One of the risks of being an income investor, is that you can be seduced by attractive yields, that are sometimes a symptom of a declining business or falling share price.
Take Vodafone Group (LSE: VOD) (NASDAQ: VOD.US), for example. The firm’s 4.8% yield is attractive but, equally, 4.8% is substantially less than the long-term average return from UK equities, which is about 8%.
Vodafone’s share price has already risen by 47% this year, and if the firm’s European business continues to tread water, I could find that my dividend income is being cancelled out by a falling share price.
What will Vodafone’s total return be?
Looking ahead, I need to know the expected total return from my Vodafone shares, so that I can compare them to my benchmark, a FTSE 100 tracker.
The dividend discount model is a technique that’s widely used to value dividend-paying shares. A variation of this model also allows you to calculate the expected rate of return on a dividend paying share:
Total return = (Last year’s dividend ÷ current share price) + expected dividend growth rate
Rather than guess at future growth rates, I usually use the average dividend growth rate from the last five years. Here’s how this formula looks for Vodafone — I’ve used 11p as the dividend, as the firm’s management has already committed to this payment for the current financial year:
(11 / 228) + 0.063 = 0.111 x 100 = 11.1%
This model suggests that Vodafone shares could deliver a total return of 11.1% per year over the next few years, meaning that there is a good chance they will outperform my long-term average target of 8% total return per year, before inflation.
Isn’t this too simple?
One limitation of this formula is that it doesn’t tell you whether a company can afford to keep paying and growing its dividend.

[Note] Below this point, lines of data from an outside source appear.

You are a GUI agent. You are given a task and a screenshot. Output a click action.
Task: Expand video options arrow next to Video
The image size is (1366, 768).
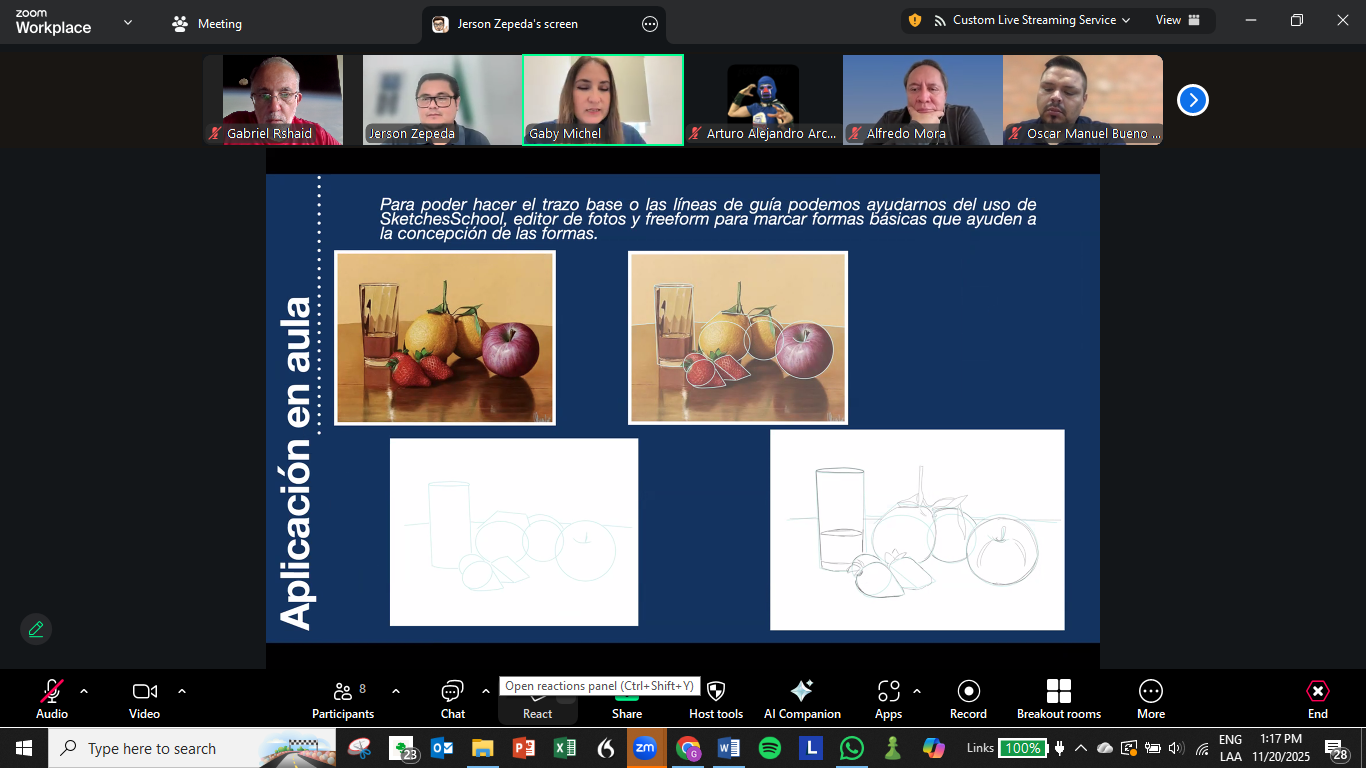point(182,691)
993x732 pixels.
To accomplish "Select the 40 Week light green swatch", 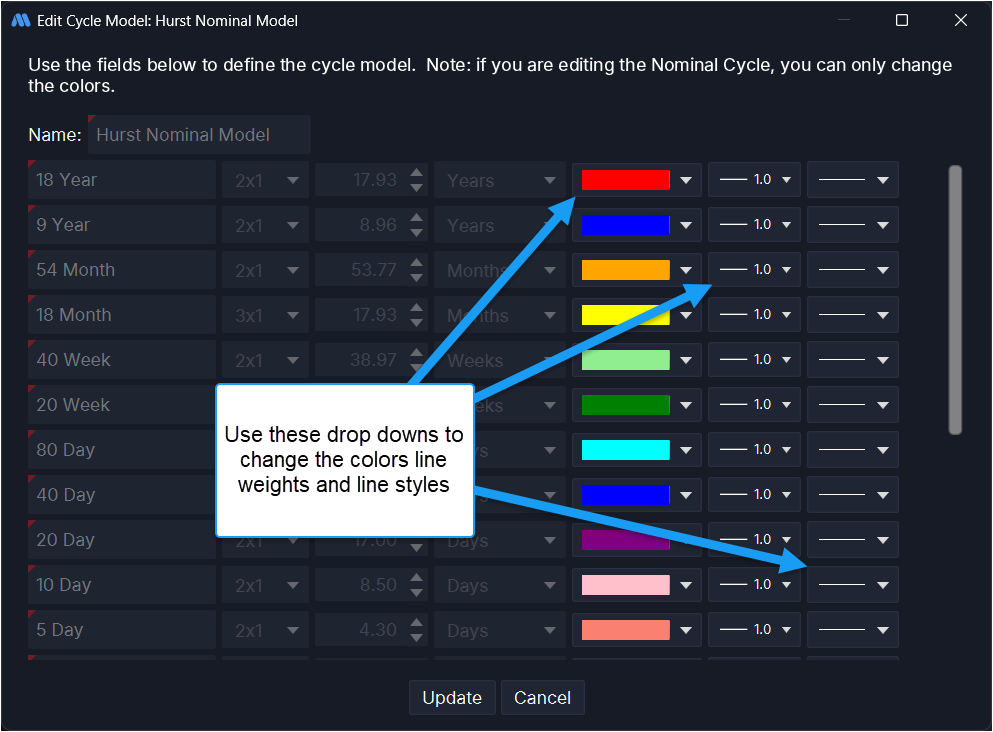I will pos(625,360).
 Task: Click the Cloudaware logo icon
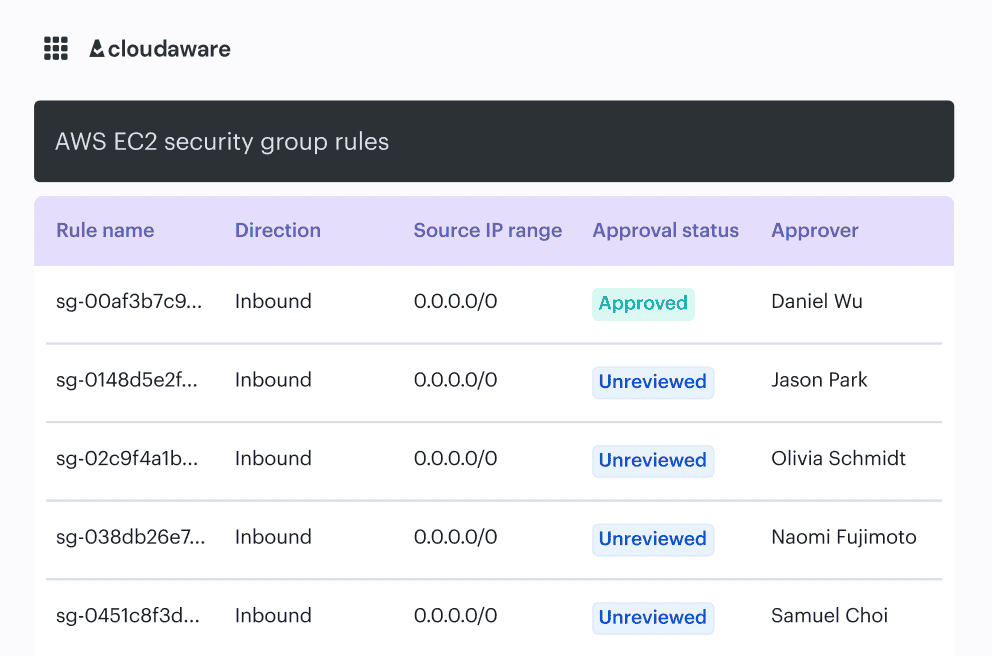(x=96, y=48)
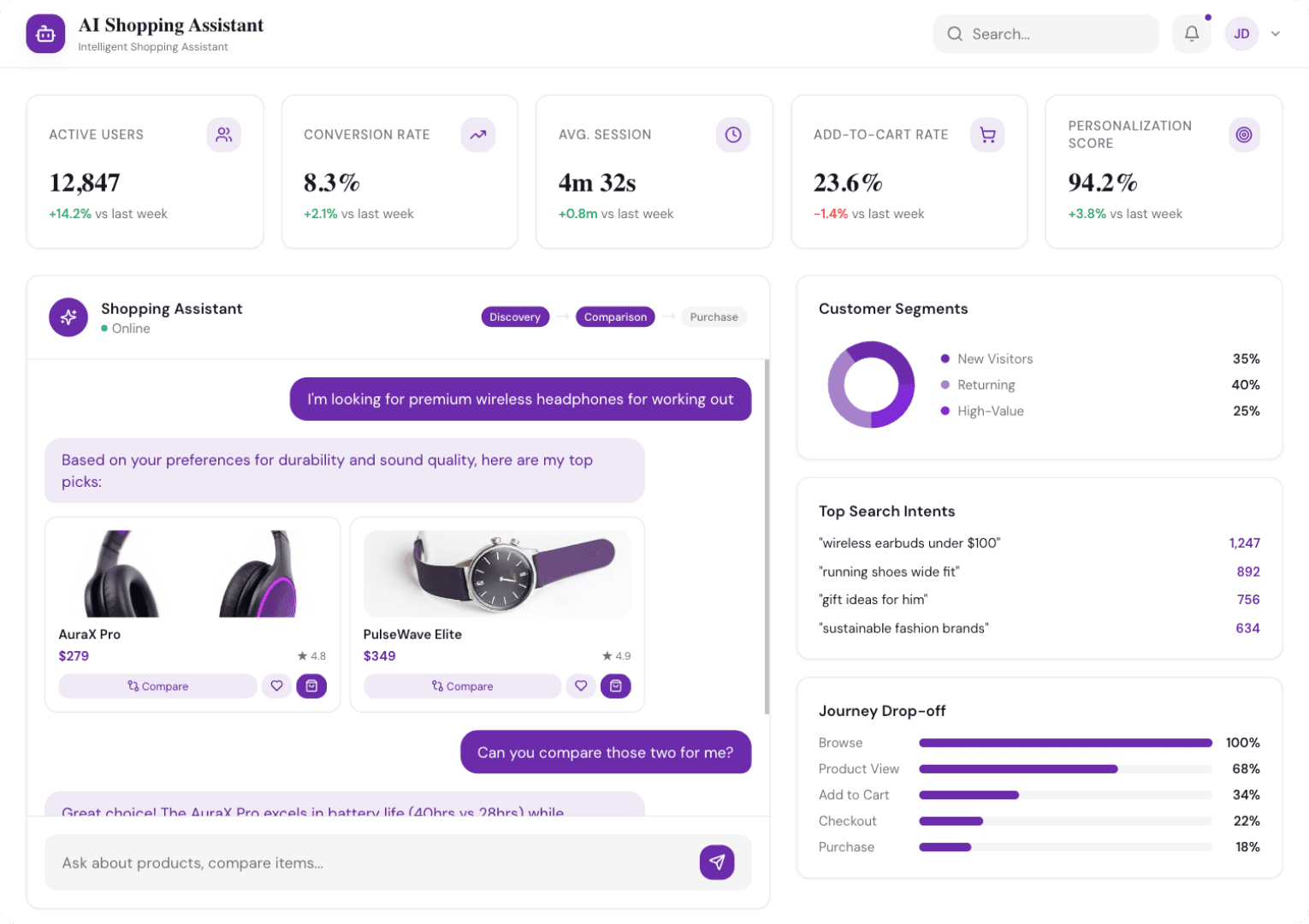Switch to the Discovery stage tab
1309x924 pixels.
[x=515, y=317]
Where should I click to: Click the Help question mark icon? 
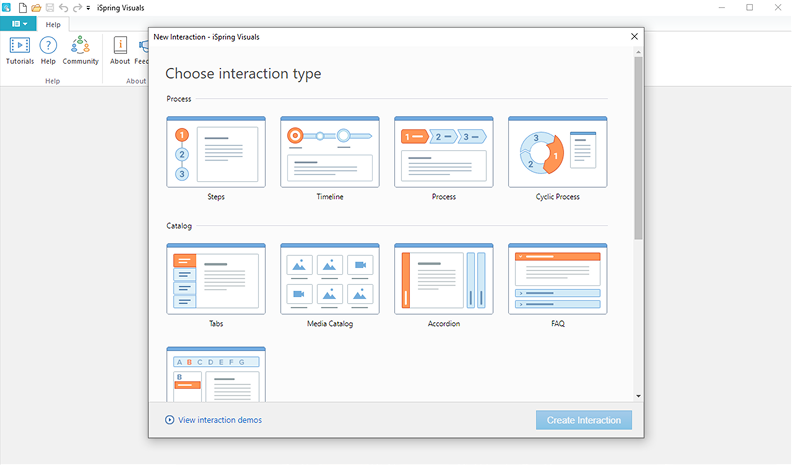pos(48,49)
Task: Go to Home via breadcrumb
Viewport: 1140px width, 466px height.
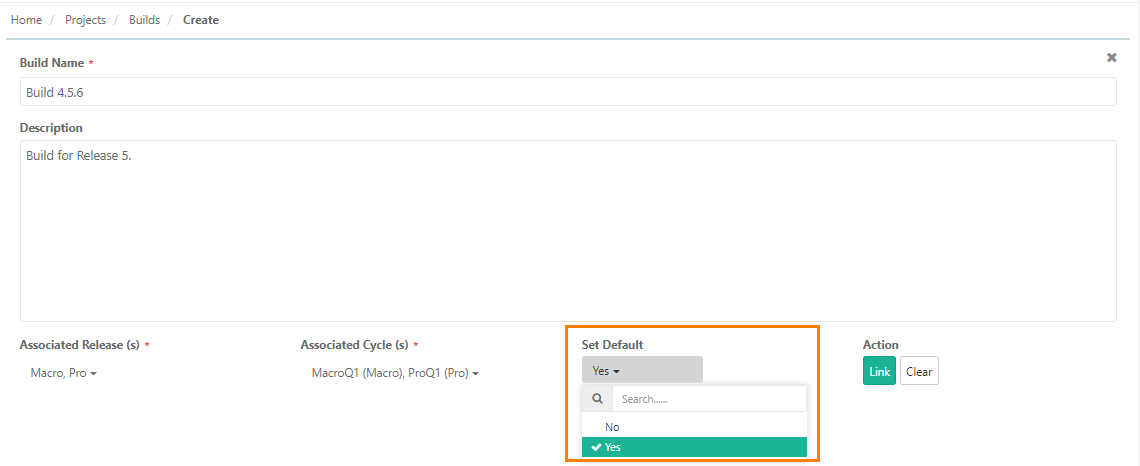Action: click(26, 20)
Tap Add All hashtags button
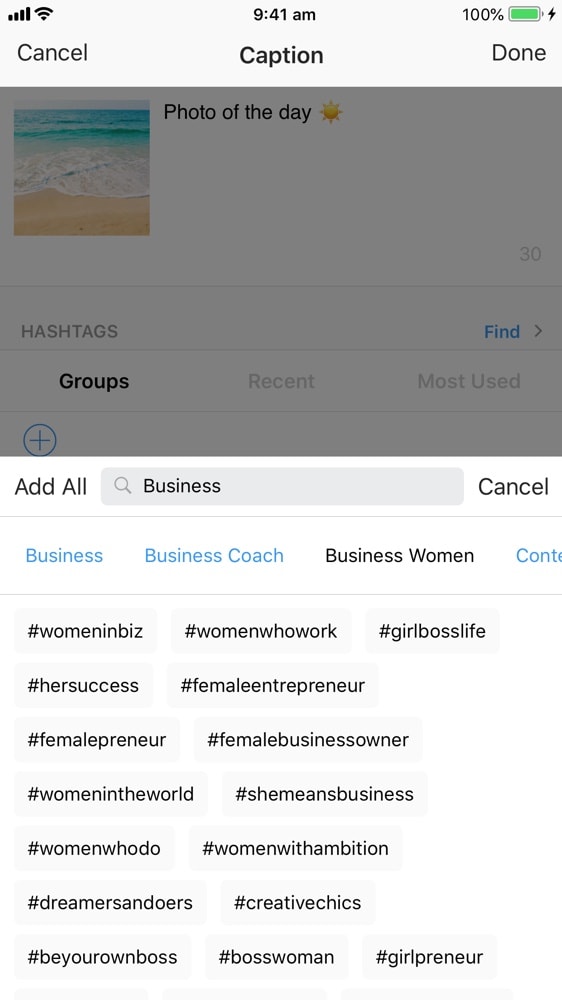The width and height of the screenshot is (562, 1000). [x=50, y=487]
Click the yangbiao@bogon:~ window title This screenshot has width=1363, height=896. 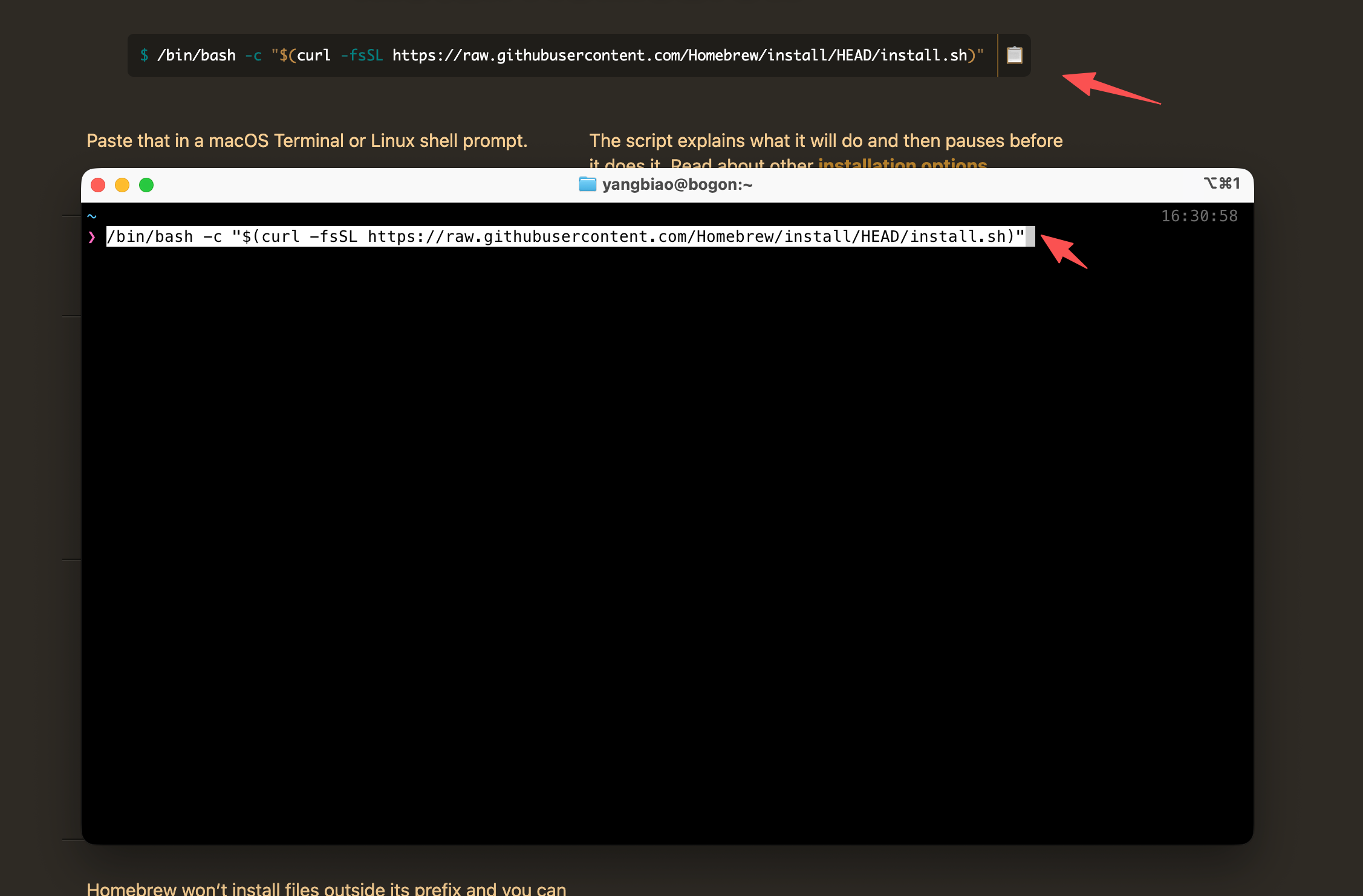[x=677, y=184]
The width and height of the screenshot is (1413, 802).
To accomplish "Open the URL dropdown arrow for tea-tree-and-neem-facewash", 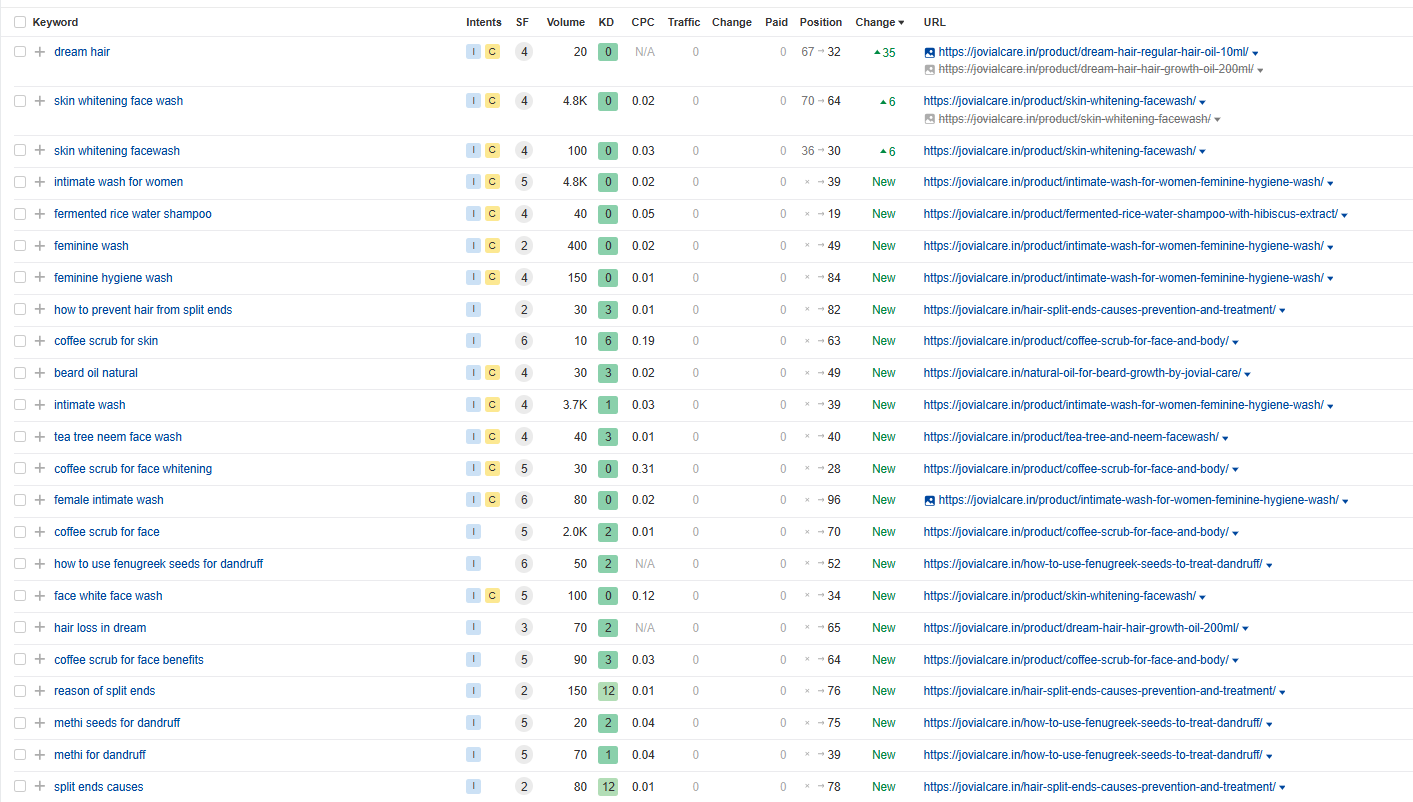I will point(1225,438).
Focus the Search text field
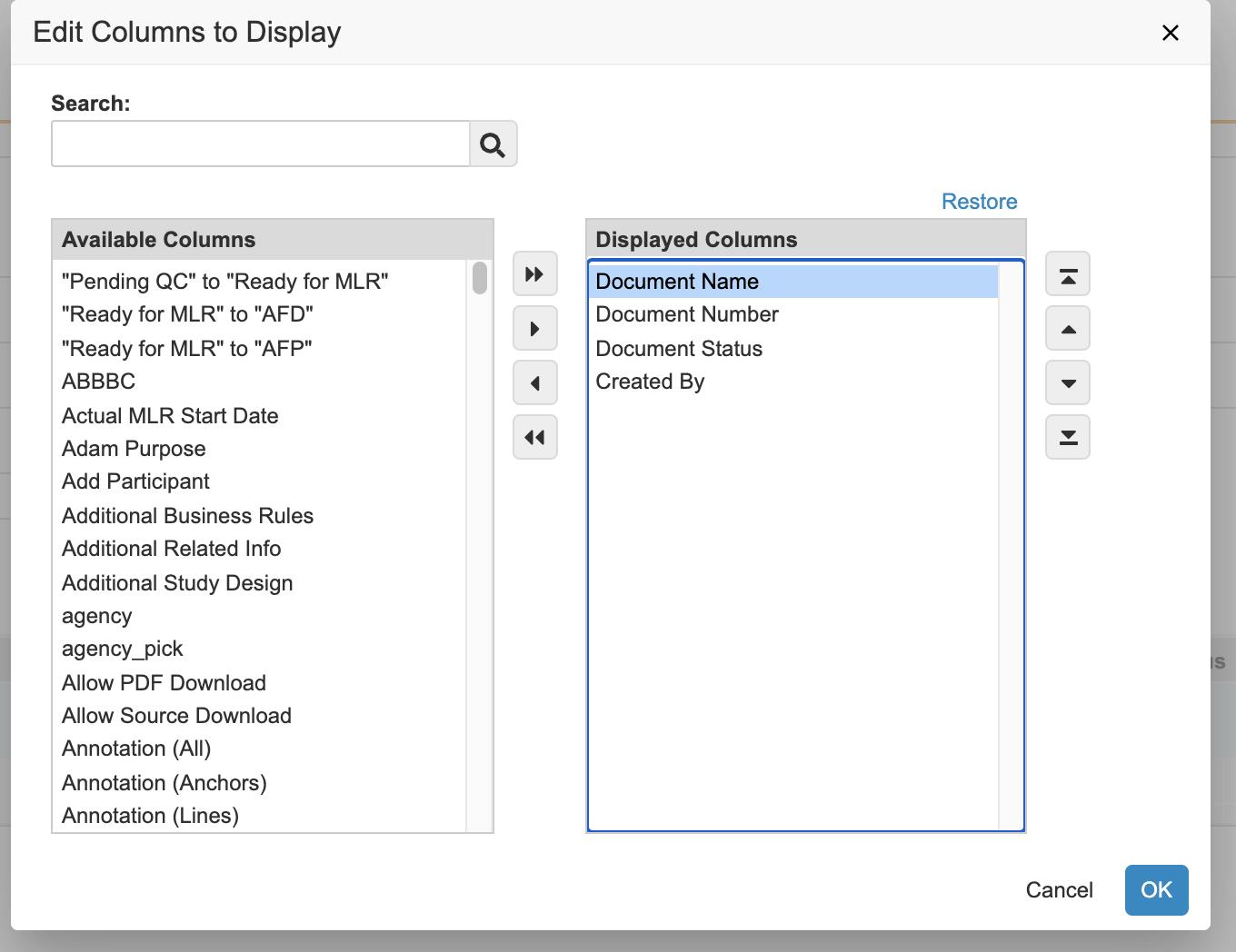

My preferred measure of dividend affordability is free cash flow — the cash that’s left after capital expenditure, tax and interest costs.
Free cash flow is normally defined as operating cash flow – tax – capex. Vodafone’s 2012/13 results show that only 6.9p of last year’s 10.2p dividend payment was covered by free cash flow.
This is a potential red flag, but it’s normal for free cash flow cover to vary depending on capex commitments, and historically, Vodafone’s dividends have mostly been covered by free cash flow.